» PROBLEM:
Tally the lines of the listing that contain the word "Toggle", then give the total and nothing else.

» INPUT MATERIAL:
★ ★ ★
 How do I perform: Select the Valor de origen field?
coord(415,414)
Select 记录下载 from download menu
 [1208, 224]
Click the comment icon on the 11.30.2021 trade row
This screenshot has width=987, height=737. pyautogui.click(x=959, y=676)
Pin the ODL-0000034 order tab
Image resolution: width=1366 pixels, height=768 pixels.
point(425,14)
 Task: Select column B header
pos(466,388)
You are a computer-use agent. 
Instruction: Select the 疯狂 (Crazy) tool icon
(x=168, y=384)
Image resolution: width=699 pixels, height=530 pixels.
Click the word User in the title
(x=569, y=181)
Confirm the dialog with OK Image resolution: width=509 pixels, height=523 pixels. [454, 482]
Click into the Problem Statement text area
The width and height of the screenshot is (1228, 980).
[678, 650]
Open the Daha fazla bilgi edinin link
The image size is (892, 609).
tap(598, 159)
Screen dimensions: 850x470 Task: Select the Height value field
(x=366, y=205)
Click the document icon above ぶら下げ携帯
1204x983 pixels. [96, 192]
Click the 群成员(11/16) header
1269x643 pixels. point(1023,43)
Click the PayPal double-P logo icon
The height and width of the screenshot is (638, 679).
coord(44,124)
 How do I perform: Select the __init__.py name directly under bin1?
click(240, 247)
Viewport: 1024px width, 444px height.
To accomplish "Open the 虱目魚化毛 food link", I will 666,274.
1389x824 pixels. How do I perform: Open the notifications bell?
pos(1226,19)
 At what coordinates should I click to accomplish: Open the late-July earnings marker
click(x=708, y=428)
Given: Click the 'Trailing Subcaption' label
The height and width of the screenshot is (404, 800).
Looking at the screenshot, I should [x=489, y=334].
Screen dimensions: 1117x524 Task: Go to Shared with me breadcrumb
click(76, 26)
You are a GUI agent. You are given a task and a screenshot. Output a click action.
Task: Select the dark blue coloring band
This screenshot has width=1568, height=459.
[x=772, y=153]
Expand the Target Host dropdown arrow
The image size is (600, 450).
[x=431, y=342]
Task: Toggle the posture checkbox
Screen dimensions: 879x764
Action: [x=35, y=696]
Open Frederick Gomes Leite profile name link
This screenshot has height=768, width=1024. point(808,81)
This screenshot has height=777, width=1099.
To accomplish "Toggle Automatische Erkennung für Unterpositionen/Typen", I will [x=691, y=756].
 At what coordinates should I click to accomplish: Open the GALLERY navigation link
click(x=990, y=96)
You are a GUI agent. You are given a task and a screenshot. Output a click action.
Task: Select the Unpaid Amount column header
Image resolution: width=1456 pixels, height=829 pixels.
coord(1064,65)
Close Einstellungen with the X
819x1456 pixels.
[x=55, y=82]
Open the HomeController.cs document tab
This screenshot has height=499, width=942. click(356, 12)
★ ★ ★
» WRITTEN ANSWER:
2